• [Exercise directions]:
Identify each of the lines below that contains the word "avatar", and copy every one of them.

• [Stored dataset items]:
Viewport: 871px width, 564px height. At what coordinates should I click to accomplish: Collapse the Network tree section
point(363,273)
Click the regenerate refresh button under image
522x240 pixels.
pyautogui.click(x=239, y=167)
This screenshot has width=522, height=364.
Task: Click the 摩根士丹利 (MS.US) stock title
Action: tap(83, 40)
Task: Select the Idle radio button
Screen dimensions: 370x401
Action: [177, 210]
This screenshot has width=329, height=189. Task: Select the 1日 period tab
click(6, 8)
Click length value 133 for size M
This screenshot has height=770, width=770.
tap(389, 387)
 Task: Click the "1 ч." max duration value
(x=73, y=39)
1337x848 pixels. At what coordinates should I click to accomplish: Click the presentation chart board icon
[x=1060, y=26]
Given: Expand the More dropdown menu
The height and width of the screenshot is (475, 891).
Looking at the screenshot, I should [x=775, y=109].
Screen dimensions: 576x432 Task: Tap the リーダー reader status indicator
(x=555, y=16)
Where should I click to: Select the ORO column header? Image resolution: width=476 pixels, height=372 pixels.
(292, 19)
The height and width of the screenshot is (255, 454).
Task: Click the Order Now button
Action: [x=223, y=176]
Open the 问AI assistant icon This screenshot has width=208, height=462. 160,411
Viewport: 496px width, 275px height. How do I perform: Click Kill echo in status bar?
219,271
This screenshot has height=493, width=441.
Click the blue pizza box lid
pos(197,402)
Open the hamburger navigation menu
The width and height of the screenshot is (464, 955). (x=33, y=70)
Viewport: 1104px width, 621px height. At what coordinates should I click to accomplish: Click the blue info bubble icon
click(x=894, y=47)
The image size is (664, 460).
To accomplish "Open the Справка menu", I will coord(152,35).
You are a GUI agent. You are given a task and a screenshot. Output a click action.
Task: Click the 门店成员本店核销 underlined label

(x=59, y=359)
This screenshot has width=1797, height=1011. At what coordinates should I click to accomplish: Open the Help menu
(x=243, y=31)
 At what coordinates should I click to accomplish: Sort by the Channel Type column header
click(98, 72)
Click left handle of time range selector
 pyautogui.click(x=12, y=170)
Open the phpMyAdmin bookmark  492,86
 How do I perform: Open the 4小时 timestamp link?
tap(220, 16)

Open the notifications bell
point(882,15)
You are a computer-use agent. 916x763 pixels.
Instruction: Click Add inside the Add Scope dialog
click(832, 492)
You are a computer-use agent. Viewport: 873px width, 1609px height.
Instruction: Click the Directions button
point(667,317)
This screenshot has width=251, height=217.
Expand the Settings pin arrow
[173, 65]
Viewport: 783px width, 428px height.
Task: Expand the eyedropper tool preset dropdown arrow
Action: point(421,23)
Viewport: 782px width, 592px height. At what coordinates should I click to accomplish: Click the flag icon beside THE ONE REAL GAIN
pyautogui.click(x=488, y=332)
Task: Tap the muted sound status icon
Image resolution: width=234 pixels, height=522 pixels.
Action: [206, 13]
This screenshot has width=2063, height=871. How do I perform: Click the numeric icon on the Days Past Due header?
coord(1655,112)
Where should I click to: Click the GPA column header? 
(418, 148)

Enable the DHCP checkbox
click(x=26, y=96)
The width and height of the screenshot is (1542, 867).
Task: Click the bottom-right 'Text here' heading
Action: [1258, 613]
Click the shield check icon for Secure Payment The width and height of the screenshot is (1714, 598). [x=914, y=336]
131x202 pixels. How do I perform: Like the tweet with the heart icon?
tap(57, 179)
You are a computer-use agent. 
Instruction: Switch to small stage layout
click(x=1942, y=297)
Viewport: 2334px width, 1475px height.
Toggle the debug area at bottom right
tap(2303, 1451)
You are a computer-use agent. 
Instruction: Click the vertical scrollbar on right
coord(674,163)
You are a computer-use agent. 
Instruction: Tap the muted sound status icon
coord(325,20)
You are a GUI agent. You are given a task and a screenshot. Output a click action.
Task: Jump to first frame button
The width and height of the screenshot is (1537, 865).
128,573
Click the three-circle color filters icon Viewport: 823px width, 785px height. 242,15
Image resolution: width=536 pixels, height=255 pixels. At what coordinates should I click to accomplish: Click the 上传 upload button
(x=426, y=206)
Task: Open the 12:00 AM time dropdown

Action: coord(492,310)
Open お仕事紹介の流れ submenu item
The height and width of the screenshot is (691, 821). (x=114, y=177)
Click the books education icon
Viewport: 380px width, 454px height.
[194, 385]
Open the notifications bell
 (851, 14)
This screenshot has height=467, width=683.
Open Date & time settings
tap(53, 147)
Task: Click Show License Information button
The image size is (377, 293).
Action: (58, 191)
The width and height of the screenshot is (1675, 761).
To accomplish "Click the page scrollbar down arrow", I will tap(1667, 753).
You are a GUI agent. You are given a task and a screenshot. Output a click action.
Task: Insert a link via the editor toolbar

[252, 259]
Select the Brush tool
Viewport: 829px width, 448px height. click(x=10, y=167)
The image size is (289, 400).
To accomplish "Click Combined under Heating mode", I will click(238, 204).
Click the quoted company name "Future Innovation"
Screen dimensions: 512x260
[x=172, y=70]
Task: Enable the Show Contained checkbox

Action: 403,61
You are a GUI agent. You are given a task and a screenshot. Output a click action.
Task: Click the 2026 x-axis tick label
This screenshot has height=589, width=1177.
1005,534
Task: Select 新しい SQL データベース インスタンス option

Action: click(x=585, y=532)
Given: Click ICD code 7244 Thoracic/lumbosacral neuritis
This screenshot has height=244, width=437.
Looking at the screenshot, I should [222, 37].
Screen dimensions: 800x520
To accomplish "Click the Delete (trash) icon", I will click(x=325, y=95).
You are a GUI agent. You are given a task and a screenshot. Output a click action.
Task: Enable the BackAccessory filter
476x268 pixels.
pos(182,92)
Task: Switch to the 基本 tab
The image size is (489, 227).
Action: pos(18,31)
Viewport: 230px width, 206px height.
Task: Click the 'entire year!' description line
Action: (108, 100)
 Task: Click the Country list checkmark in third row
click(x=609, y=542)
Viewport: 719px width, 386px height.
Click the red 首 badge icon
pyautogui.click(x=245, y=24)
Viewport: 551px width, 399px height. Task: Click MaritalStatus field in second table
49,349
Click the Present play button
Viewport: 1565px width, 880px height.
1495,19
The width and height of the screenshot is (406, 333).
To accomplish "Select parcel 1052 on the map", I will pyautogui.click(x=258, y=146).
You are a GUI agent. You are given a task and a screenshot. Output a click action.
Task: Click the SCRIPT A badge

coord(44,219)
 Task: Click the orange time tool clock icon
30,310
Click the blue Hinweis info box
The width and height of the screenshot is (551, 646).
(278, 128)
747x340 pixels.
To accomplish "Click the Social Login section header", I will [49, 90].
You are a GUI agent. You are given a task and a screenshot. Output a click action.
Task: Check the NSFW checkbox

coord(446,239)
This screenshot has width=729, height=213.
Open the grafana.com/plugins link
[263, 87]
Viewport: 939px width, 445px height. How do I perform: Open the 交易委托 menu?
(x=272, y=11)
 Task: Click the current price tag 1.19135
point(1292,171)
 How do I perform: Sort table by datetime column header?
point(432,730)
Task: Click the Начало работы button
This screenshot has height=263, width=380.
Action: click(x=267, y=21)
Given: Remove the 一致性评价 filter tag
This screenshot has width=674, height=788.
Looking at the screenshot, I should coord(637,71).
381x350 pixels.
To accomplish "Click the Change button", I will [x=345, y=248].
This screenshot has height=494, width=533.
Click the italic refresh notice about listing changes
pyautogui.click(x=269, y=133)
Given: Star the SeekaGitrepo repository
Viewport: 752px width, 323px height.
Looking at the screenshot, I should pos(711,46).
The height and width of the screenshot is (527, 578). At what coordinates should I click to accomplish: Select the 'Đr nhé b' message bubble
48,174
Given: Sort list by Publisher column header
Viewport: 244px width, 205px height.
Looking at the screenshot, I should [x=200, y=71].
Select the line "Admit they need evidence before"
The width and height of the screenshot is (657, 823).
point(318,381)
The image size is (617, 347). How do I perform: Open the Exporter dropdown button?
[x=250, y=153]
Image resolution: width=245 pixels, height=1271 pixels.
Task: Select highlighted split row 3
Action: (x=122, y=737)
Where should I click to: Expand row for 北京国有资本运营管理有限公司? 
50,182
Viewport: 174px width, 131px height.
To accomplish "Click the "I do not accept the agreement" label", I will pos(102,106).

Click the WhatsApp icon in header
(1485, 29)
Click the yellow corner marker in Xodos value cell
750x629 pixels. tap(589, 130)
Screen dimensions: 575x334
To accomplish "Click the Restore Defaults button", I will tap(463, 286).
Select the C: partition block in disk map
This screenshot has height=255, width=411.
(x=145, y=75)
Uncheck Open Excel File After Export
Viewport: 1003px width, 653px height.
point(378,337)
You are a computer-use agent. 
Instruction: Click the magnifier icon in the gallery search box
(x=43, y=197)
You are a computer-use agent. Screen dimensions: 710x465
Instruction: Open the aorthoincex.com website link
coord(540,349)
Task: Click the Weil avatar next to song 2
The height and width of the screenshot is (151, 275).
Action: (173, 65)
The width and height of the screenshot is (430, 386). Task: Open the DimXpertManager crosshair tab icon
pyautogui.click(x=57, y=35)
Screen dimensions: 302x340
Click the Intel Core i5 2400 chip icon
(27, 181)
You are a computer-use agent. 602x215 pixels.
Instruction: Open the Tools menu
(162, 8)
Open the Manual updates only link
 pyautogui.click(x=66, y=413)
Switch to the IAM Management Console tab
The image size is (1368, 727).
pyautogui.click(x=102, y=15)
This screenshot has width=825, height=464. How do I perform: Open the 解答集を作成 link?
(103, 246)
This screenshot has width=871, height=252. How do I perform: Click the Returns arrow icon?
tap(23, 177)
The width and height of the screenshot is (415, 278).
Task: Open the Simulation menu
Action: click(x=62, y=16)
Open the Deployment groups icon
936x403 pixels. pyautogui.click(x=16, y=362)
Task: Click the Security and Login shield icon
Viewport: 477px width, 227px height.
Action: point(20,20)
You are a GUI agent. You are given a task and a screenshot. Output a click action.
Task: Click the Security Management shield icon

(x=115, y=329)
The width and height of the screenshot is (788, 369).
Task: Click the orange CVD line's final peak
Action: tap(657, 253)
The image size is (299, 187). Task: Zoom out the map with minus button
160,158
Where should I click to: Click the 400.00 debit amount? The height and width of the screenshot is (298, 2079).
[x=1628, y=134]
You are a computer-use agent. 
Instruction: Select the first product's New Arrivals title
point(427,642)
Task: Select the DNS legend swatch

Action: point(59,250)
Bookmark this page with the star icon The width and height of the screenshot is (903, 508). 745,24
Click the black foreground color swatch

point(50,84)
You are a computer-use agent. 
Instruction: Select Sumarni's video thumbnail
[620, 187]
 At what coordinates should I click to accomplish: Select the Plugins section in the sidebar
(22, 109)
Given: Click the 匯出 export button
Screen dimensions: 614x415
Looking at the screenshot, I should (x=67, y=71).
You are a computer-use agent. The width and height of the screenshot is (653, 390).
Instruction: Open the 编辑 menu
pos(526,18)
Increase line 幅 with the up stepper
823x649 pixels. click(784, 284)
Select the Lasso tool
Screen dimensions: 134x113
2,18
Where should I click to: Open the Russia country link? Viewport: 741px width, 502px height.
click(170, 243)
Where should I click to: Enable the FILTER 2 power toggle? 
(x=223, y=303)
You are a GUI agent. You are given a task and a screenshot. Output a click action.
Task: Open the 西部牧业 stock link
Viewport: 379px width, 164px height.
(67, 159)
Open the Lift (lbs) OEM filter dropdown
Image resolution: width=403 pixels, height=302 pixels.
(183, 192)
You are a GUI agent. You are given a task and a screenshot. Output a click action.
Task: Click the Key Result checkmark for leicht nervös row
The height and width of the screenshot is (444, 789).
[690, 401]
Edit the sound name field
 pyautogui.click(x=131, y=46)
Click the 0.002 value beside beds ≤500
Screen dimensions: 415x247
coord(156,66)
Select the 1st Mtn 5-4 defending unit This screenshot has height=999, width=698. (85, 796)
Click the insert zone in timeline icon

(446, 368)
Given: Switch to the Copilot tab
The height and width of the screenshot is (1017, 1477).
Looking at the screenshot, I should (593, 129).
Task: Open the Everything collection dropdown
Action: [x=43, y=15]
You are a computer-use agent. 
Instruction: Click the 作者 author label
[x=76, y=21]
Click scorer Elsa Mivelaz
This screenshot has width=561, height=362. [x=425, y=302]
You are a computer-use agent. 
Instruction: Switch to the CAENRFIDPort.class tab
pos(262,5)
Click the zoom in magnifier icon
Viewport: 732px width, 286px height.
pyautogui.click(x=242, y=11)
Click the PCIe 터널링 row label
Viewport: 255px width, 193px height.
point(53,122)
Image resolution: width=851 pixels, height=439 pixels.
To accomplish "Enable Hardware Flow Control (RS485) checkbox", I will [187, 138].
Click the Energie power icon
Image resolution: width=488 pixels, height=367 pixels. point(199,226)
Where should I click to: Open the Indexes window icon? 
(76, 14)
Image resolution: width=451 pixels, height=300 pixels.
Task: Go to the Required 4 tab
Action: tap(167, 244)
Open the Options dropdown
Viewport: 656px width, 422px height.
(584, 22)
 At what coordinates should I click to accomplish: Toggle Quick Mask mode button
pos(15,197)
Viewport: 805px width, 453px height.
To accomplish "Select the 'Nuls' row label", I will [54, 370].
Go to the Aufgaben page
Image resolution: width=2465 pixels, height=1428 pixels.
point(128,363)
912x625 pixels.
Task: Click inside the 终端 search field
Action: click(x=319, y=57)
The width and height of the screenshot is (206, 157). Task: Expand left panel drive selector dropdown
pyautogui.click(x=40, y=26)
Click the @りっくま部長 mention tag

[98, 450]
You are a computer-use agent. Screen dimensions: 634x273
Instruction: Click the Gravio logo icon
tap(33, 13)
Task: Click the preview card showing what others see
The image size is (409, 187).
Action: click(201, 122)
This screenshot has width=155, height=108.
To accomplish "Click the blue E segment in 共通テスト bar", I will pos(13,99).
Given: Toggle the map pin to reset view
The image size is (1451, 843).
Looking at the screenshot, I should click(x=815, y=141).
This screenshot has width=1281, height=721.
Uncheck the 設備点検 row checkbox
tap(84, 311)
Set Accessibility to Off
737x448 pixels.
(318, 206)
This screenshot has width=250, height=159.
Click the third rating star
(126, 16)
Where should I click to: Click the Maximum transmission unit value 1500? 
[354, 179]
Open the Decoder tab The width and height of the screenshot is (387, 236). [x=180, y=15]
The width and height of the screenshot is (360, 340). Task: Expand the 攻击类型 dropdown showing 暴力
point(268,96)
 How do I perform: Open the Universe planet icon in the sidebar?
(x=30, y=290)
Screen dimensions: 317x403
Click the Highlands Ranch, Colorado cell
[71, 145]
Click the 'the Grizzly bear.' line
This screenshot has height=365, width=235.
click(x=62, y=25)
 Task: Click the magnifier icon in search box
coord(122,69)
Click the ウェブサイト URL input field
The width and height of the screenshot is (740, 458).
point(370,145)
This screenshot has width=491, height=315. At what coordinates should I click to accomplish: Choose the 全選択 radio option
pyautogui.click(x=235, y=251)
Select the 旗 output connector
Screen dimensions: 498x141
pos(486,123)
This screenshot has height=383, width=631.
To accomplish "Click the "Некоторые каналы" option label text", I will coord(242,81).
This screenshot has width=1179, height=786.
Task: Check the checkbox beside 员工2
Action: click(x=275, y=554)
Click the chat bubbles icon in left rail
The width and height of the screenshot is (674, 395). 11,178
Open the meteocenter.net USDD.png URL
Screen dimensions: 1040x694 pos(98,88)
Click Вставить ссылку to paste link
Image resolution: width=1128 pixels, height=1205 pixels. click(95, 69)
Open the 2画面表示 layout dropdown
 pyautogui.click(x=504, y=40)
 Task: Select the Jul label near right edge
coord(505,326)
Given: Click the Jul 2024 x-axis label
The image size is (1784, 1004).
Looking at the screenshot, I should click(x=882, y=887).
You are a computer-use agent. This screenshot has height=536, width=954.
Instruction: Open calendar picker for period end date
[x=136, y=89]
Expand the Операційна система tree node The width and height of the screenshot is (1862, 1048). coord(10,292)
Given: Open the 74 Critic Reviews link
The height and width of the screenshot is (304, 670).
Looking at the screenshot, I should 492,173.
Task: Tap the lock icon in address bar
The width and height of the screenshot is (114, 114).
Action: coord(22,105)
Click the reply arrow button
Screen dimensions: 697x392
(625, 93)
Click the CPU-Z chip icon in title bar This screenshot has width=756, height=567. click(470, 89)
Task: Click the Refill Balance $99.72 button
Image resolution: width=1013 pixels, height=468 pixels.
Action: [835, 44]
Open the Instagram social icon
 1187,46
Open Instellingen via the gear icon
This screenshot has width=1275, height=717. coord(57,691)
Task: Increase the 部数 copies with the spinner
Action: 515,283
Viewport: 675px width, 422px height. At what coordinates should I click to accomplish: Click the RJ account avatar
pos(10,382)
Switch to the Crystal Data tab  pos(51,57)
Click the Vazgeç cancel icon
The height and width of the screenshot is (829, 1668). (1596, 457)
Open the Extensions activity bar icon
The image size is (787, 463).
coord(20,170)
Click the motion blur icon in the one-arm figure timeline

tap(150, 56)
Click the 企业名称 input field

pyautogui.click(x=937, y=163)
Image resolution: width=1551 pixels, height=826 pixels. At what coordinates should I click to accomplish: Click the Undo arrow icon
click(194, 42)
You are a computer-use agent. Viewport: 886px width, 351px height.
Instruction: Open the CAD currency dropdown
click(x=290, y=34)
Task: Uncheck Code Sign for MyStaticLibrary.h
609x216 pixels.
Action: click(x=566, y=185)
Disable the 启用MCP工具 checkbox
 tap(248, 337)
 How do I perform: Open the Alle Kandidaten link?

• [Result]:
Task: Click the Weil avatar next to song 2
Viewport: 675px width, 422px height. At what coordinates should I click to accomplish: Click the RJ account avatar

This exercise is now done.